**Task brief**
Please restate, word for word, the lines below that begin at the one with "For every named" and end at the one with "Privacy Policy (257, 2045)". Leave out all other lines.

**Exercise data**
***

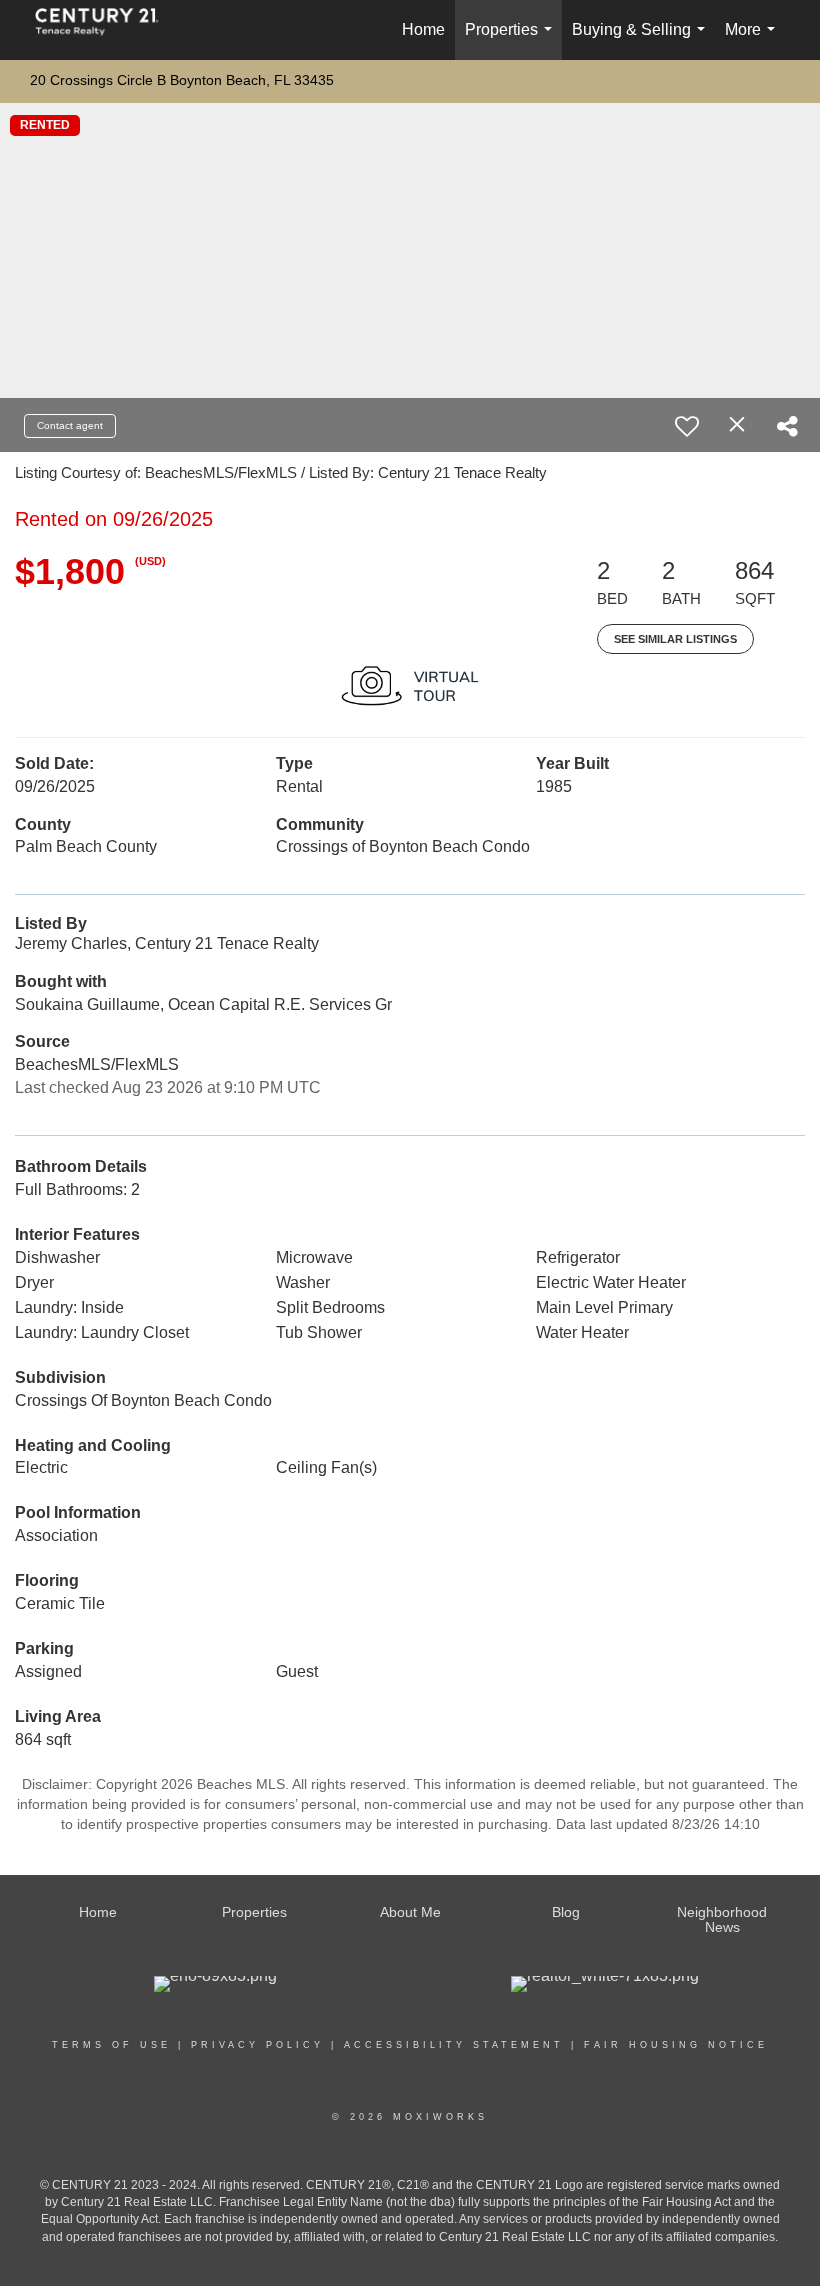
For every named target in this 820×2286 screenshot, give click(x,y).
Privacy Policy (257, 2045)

***

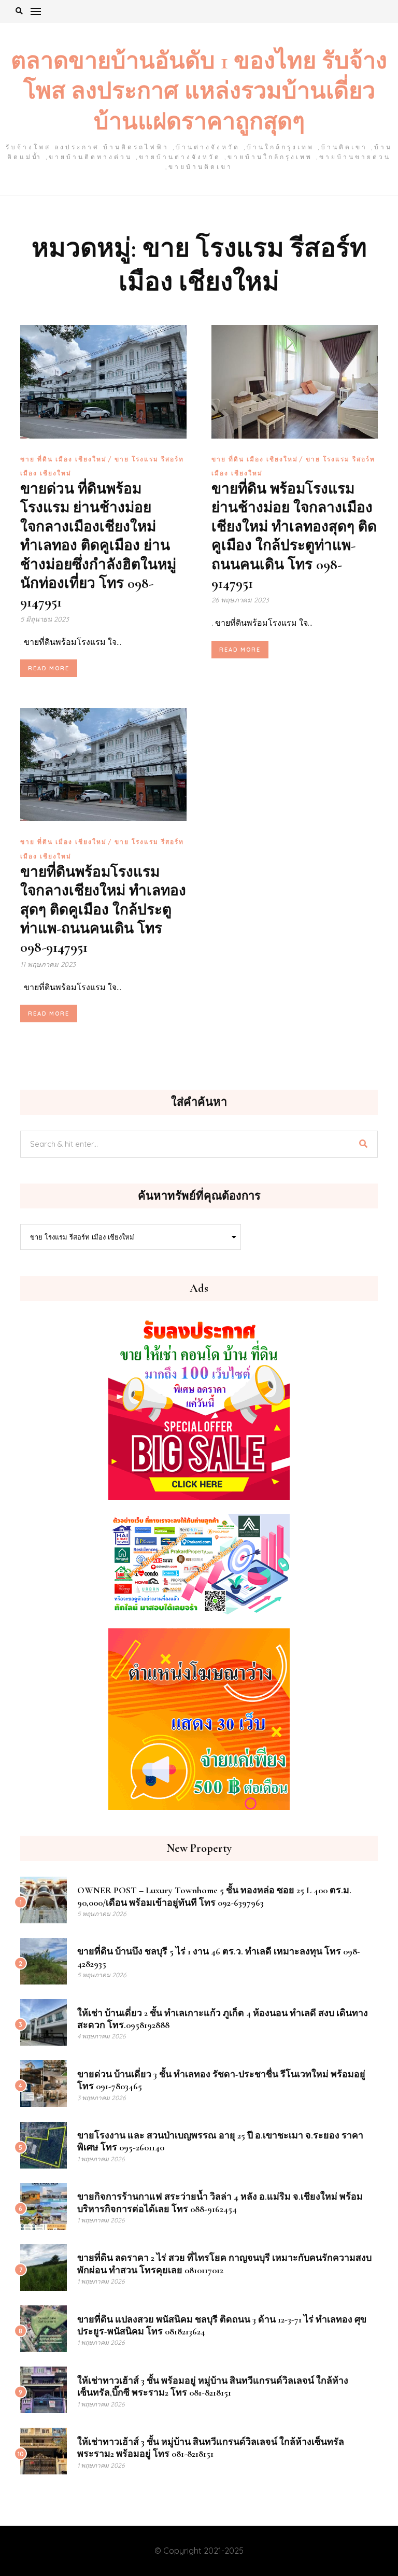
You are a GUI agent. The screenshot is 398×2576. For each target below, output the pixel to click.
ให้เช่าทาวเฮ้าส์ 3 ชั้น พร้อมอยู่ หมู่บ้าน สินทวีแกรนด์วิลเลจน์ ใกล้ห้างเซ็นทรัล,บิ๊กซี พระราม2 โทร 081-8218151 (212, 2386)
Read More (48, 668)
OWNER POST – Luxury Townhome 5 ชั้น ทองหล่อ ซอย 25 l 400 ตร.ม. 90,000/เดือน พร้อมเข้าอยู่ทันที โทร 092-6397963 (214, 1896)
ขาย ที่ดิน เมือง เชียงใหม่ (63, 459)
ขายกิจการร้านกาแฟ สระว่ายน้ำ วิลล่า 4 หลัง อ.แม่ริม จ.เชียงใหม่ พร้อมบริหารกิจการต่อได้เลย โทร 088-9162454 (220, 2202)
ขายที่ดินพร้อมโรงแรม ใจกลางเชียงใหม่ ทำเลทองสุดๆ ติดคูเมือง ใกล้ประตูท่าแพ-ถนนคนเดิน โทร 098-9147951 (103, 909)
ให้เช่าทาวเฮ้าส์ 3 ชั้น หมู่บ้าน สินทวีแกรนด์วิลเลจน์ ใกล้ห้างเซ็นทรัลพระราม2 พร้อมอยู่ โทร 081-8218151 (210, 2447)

***

**Finished task**
For every named target in this 820×2286 screenshot, give click(x,y).
Privacy Policy (257, 2045)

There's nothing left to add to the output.